The strategy appears to be working. The yearly rate of inflation tapered off to 4.9% in April from a 40-year peak of 9.1% last summer.
Yet it’s far from clear the economy will slow enough to put inflation on a track to reach the Fed’s 2% target without further interest-rate increases. The Fed raised rates again earlier this month, but signaled it hopes to stand pat for the rest of the year.
The early evidence in the second quarter is mixed.
Consumer attitudes about the economy soured in May amid talk of recession and looming U.S. debt-ceiling crisis, for one thing.
Americans have also cut spending on many big-ticket items such as furniture and appliances and they are leery of taking on major new debt. Since last summer the savings rate has almost doubled to 5.1% from a 17-year low .
The latest earnings report from Home Depot underscores the problem.
Home Depot posted lower first-quarter profits and said sales this year could fall for the first time since 2009, when the U.S. was exiting a severe recession.
The popular retailer sells many expensive goods such electric tools and appliances and provides the materials needed for many major home projects. These are the sorts of purchases Americans are putting on hold.
Yet other measures show the economy is still expanding at a modest pace — and that it may have even perked up.
Take retail sales. They rose in April for the first time in three months, led by an increase in auto sales.
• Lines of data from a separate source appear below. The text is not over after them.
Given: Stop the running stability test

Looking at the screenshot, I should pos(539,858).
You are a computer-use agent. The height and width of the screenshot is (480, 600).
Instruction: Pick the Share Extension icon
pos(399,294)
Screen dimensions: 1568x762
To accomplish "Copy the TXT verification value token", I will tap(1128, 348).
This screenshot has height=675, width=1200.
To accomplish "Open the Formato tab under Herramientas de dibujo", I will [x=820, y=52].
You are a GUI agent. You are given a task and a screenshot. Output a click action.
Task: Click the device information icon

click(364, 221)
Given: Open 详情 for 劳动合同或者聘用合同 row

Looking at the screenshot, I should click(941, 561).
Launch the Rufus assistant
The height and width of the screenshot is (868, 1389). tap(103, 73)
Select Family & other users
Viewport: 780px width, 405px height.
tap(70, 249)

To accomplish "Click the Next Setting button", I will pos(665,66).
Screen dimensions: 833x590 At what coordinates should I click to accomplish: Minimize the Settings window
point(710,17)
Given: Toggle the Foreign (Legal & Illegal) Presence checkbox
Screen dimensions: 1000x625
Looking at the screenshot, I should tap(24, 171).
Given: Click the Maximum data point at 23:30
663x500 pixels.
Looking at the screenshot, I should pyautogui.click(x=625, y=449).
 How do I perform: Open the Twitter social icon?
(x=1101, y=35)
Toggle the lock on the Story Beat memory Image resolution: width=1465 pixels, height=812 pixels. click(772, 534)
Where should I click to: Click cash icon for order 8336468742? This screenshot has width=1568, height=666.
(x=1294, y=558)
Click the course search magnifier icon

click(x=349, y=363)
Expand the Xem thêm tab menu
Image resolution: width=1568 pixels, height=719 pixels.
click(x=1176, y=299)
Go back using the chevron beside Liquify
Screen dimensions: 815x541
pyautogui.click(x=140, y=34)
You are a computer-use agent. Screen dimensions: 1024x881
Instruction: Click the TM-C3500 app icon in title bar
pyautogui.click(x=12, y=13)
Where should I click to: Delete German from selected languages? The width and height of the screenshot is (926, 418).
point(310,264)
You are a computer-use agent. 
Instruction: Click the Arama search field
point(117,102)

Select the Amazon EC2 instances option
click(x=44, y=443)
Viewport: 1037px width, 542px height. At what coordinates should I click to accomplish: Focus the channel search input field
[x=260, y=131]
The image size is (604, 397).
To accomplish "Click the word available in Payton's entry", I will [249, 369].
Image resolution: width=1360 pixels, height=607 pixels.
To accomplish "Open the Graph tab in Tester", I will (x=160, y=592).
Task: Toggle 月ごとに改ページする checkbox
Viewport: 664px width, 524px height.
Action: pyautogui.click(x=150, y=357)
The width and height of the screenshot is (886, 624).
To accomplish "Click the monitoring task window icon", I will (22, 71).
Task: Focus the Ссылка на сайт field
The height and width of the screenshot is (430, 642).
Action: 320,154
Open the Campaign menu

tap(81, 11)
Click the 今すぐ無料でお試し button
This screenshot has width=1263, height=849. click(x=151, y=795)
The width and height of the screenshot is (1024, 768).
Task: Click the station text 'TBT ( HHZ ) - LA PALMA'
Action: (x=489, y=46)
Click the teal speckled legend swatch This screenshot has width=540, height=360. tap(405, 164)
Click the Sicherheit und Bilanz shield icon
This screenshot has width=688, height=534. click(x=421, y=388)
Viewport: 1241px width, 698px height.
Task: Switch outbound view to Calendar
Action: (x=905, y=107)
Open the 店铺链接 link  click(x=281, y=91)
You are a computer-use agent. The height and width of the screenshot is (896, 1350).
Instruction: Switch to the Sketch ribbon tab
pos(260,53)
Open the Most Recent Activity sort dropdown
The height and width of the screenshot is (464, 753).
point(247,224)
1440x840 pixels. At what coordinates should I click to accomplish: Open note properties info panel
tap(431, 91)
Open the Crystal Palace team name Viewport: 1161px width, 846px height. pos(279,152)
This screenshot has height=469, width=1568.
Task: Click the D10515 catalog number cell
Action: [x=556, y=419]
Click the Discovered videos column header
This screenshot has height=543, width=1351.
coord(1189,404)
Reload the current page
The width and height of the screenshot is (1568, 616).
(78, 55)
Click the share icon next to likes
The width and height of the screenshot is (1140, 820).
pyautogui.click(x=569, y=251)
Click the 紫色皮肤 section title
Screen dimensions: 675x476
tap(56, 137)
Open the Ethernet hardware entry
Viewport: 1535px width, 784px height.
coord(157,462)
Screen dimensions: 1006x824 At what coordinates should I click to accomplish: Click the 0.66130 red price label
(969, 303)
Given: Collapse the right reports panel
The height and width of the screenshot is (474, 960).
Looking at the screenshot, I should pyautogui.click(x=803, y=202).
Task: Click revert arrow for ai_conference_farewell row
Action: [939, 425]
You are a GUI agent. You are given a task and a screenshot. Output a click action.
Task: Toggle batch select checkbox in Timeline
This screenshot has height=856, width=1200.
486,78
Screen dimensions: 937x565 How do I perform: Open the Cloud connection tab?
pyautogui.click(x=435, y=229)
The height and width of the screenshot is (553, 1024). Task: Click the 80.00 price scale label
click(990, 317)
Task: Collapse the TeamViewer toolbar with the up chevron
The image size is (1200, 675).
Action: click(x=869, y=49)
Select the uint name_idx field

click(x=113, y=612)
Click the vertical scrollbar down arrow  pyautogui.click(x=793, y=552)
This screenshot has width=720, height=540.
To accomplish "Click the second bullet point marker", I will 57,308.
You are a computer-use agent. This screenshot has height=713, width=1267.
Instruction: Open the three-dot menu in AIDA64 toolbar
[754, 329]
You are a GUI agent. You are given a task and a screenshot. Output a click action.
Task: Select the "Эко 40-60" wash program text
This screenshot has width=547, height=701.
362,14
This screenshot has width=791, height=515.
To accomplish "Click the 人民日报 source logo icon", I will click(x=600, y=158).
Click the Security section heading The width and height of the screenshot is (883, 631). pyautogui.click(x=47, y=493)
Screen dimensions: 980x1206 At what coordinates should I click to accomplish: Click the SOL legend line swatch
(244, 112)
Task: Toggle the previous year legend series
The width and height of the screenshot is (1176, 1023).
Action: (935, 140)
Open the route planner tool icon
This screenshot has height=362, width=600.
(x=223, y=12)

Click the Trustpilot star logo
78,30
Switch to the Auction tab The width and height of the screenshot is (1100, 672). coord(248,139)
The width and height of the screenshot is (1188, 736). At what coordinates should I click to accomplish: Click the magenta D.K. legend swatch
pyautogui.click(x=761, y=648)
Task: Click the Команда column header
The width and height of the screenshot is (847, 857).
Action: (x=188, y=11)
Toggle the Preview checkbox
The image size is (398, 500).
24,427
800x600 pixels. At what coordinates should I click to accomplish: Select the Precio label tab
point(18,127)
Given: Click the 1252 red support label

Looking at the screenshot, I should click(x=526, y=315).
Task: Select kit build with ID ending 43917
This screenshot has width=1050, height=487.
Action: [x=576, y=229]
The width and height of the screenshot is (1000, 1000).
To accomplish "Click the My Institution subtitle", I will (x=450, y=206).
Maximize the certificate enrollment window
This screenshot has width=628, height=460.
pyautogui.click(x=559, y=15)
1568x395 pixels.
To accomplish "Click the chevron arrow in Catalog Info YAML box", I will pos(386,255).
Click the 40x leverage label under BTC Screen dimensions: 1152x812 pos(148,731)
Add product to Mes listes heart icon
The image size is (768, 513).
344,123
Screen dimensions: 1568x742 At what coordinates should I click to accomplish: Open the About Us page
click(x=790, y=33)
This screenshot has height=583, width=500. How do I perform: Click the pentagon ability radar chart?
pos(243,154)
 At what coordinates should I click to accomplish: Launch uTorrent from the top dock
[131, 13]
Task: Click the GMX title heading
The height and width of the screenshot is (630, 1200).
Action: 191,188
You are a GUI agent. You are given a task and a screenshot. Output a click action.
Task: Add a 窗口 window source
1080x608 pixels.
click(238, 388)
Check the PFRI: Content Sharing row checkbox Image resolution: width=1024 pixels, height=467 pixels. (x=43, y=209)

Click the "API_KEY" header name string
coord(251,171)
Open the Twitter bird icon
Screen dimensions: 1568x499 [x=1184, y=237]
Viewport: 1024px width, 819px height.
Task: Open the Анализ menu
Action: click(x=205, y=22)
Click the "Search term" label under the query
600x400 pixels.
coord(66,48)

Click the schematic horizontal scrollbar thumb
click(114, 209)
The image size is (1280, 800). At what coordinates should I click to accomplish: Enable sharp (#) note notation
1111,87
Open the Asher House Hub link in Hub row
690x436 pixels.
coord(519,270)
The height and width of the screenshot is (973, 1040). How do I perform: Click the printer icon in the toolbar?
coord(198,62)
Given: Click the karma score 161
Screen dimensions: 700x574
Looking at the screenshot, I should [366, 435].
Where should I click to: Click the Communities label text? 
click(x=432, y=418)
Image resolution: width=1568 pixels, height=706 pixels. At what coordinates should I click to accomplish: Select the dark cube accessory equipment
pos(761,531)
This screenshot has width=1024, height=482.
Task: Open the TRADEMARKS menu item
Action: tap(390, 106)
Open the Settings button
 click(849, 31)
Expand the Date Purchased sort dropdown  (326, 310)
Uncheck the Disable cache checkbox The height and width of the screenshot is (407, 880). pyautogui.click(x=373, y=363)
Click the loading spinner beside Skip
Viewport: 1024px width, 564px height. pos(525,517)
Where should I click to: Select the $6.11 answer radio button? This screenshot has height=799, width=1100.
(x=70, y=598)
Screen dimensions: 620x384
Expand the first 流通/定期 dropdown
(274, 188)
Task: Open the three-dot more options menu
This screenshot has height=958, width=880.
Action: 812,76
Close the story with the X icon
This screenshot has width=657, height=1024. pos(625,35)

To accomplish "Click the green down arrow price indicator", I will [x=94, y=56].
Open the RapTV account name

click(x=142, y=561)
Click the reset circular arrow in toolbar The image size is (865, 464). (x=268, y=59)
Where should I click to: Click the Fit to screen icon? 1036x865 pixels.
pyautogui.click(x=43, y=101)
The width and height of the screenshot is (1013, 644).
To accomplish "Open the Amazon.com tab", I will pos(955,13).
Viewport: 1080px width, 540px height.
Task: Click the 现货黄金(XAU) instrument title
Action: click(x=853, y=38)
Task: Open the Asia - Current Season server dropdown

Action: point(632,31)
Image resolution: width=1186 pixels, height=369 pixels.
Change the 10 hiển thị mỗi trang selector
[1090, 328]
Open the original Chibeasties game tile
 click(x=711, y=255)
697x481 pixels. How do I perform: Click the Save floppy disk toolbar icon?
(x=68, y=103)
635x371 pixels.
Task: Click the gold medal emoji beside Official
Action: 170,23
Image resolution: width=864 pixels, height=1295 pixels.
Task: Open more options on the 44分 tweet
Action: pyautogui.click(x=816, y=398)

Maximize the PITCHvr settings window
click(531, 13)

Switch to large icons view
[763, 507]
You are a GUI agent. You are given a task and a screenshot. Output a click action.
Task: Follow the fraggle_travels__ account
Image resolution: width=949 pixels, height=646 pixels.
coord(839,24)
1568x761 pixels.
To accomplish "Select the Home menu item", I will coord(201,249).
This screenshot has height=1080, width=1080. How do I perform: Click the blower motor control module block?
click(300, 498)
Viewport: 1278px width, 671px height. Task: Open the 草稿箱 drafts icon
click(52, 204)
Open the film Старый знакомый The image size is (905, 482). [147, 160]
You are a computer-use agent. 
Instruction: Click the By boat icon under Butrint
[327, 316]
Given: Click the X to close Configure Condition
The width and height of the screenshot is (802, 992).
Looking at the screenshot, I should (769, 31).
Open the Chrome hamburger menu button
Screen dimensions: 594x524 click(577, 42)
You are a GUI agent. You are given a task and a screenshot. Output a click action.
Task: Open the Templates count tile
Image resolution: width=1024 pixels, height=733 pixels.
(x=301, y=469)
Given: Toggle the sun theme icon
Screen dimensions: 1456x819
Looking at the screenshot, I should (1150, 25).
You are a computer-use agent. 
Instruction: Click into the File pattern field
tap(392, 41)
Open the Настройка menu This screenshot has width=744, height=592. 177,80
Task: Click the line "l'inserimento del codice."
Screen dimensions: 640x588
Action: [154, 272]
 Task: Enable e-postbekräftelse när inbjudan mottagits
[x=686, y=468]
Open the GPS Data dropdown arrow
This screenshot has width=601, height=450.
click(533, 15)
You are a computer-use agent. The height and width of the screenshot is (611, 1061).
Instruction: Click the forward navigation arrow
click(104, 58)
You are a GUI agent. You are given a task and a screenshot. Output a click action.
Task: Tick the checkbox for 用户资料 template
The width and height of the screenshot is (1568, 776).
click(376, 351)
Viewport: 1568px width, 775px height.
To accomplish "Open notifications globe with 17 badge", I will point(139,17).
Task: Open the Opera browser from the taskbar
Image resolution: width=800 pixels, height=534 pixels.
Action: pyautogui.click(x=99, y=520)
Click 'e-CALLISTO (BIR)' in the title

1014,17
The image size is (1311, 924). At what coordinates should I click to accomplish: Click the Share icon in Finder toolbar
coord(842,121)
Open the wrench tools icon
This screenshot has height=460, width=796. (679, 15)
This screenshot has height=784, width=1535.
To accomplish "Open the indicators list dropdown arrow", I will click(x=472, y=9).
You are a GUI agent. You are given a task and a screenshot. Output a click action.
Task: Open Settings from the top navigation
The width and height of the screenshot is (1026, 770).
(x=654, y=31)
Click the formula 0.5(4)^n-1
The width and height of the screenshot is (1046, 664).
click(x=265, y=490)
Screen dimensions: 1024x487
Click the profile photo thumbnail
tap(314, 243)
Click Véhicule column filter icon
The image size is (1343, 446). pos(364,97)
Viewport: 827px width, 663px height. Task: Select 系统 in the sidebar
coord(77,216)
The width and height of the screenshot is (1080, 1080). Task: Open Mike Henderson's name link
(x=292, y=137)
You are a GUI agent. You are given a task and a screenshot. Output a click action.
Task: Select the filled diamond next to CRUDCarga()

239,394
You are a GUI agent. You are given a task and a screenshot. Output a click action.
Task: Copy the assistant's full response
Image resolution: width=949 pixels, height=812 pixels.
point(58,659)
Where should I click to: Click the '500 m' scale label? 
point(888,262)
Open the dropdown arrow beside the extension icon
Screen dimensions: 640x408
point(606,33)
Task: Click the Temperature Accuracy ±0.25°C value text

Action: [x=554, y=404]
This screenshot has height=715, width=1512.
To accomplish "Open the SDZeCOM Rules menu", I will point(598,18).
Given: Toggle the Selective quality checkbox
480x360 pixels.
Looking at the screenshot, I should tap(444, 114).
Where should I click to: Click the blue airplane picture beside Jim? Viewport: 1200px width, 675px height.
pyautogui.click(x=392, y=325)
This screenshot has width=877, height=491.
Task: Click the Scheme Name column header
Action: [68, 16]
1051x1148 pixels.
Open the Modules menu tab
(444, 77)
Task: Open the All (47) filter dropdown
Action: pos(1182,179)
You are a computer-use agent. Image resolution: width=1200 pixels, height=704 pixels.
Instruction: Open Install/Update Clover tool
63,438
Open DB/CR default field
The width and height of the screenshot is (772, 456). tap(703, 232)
“Retail sales came in strong again, showing how the consumer isn’t showing any signs of slowing down,” said Chris Zaccarelli, chief investment officer at the Independent Advisor Alliance
Steady demand for new cars and trucks, in turn, has spurred automakers to ramp up, especially with shortages of key parts continuing to ease. U.S. industrial production rose 0.5% in April after stalling out for two months, mostly because of the auto industry.
Auto sales are on track to increase sharply this year after falling to an 11-year low in 2022. Why is that a big deal? Recessions are basically unheard of absent an outright decline in car buying.
It’s not just cars, either.
Consumers aren’t spending as much on goods, but services are another matter. They have spent the bulk of their discretionary income on travel, recreation and dining out, the sort of things that are the first to go when times get tough.
Hotel bookings, plane-ticket purchases and dinner reservations are all near pre-pandemic peaks — definitely not a sign of an approaching recession.
The early read on second-quarter GDP, not surprisingly, is fairly positive. The Atlanta Federal Reserve’s GDPNow estimates growth at 2.9%. JPMorgan is more modest at 1%. And Nomura is at 0.7%.
What’s keeping the economy going despite sharply higher borrowing costs is the strongest labor market in decades. Businesses are still hiring and the economy is still adding jobs, keeping the unemployment rate at an extremely low 3.4%.
Even a recent increase in layoffs, as represented by rising jobless claims, overstates emerging weakness in the labor market. Major fraud in Massachusetts appears to have exaggerated how many job losses are taking place in the economy.
A tight labor market would normally be a great thing. Now it’s a double-edged sword.
Workers are reaping bigger pay increases to help them cope with higher prices, but rapidly rising wages are also adding to high inflation. Businesses have tried to offset higher labor costs partly by charging more for their goods and services.
The uber-strong labor market leaves the Fed in a bind.
If job openings and hiring don’t weaken a lot further, the economy is likely to grow fast enough to maintain the upward pressure on inflation. The Fed could be forced to come off the sidelines and raise interest rates again, raising the odds of a recession.
Several senior Fed officials indicated this week they have not seen enough evidence to support a freeze in interest rates for the rest of the year.
“Should inflation remain high and the labor market remain tight, additional monetary policy tightening will likely be appropriate,” said Fed Gov. Michelle Bowman.
Even if the Fed doesn’t raise rates again, though, many Wall Street DJIA, -0.33% economists think a recession is inevitable by the end of the year. They view the seeming green shoots in April as a feint, pointing to softer consumer spending, waning business investment and the slumping housing and manufacturing industries.
“The march to recession continues, with some rest stops along the way,” said chief economist Steve Blitz of TS Lombard.